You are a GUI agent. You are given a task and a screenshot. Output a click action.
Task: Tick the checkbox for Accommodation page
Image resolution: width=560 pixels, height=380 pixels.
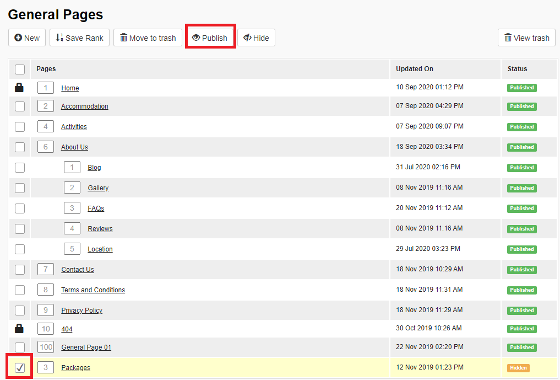tap(20, 106)
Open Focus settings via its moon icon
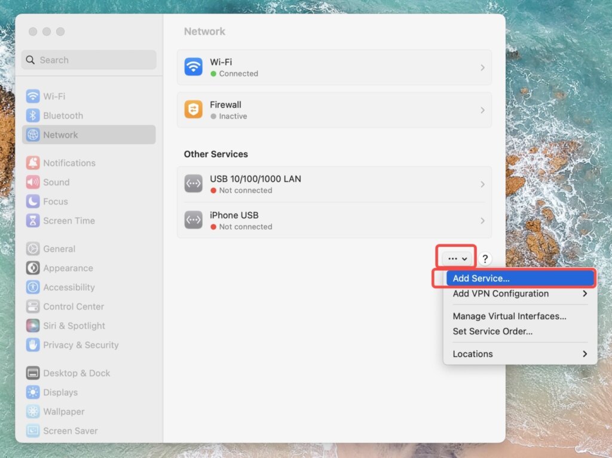 pyautogui.click(x=32, y=201)
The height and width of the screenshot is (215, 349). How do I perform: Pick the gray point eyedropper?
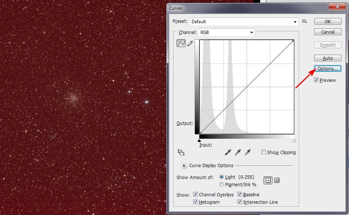[237, 152]
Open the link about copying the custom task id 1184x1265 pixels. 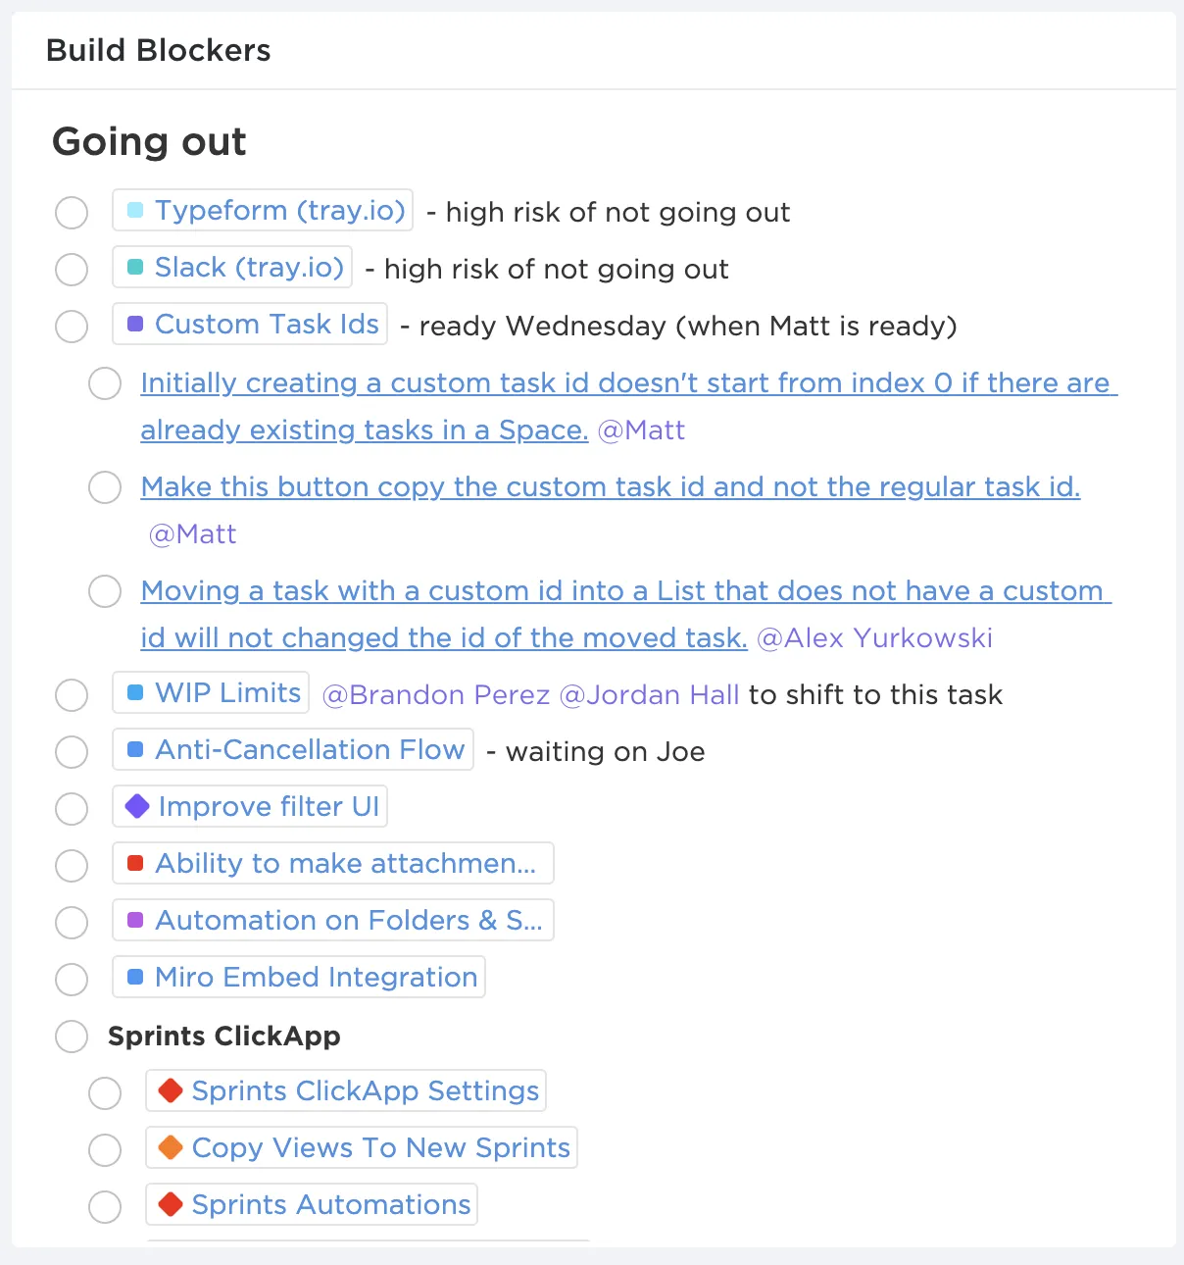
- - -
* **EXERCISE**
Reproduce all of the data above with "screenshot" swapped for "screen capture" wherever it occurs, leaving everything else unchanged. Omit the pictures from your answer.

* **FINAL RESULT**
You are a GUI agent. You are given a task and a screen capture. Output a click action.
Task: Tick the checkbox for Accommodation page
Image resolution: width=560 pixels, height=380 pixels.
tap(20, 106)
Open Focus settings via its moon icon
 pyautogui.click(x=32, y=201)
The height and width of the screen capture is (215, 349). How do I perform: Pick the gray point eyedropper?
[237, 152]
Open the link about copying the custom task id 1184x1265 pixels. 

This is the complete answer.